> TEXT EXCERPT:

Let \((x_1, Y_1), (x_2, Y_2), ..., (x_n, Y_n)\) be \(n\) bivariate data points observed from a simple linear model \[Y_i=\beta_0+\beta_1 x_i+\varepsilon_i, i=1, 2, ..., n\]
\[\varepsilon_i \sim Normal(0, \sigma^2)\]
Errors are in independent and identically distributed (iid)
Least square estimators, \(\hat{\beta}_0\) and \(\hat{\beta}_1\), are found by minimizing \(SS(Res)=\sum_{i=1}^n (Y_i-\hat{Y}_i)^2\)

> STORED DATA:
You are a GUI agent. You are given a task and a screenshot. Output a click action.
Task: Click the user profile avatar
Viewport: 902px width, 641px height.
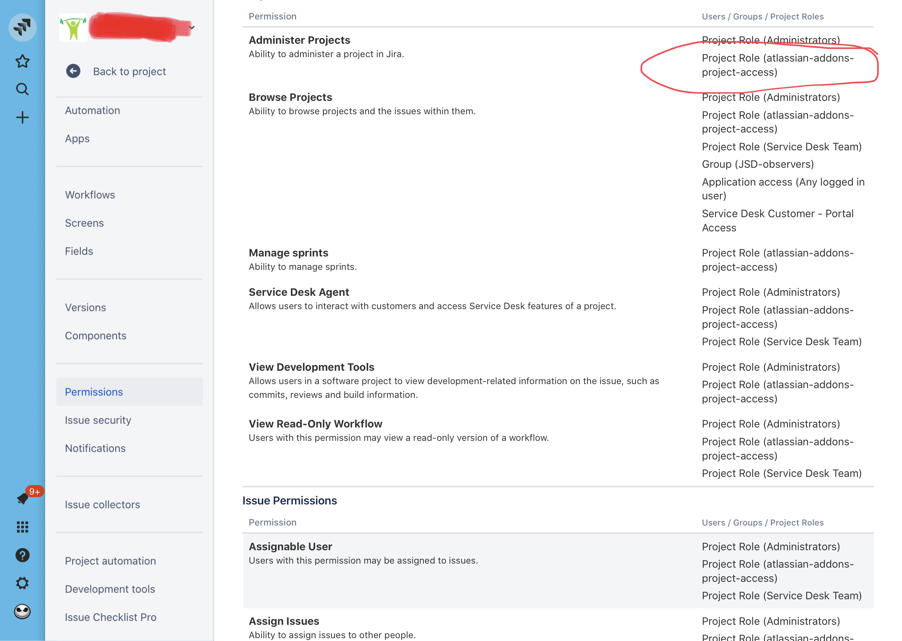(x=22, y=611)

> SET TASKS:
(a) List every quantity in the linear regression text that is written with a hat over it.
(b) Continue the linear regression text from its last sentence.
The material has no connection to the linear regression text.

> ANSWERS BELOW:
(a) \(\hat{\beta}_0\), \(\hat{\beta}_1\), \(\hat{Y}_i\)

(b)
Type | Parameter | Estimator |
---|---|---|
Y-intercept | \(\beta_0\) | \(\hat{\beta}_0=\bar{Y}-\hat{\beta}_1 \bar{x}\) |
Slope | \(\beta_1\) | \(\hat{\beta}_1 =\frac{n\sum_{i=1}^n x_iY_i-\sum_{i=1}^n x_i \sum_{i=1}^n Y_i}{n\sum_{i=1}^n x_i^2-(\sum_{i=1}^n x_i)^2}=\frac{\sum_{i=1}^n (x_i-\bar{x})(Y_i-\bar{Y})}{\sum_{i=1}^n (x_i-\bar{x})^2}=\frac{\sum_{i=1}^n (x_i-\bar{x})Y_i}{\sum_{i=1}^n (x_i-\bar{x})^2} = r\times \frac{s_Y}{s_x}\) |
Variance | \(\sigma^2\) | \(s^2=MS(Res)=SS(Res)/n-2\) |
where
\[\hat{\beta}_1 \sim Normal(\beta_1, \frac{1}{\sum_{i=1}^n (x_i-\bar{x})^2} \sigma^2)\]
\[\hat{\beta}_0 \sim Normal(\beta_0, (\frac{1}{n}+\frac{1}{\sum_{i=1}^n (x_i-\bar{x})^2}) \sigma^2)\]
The \(i^{th}\) residual is given by \[\hat{e}_i=Y_i-\hat{Y}_i\]
\(E[SS(Res)]=(n-2)\sigma^2\)
\(SS(Res)\) is independent of both the least squares estimators \(\hat{\beta}_0\) and \(\hat{\beta}_1\).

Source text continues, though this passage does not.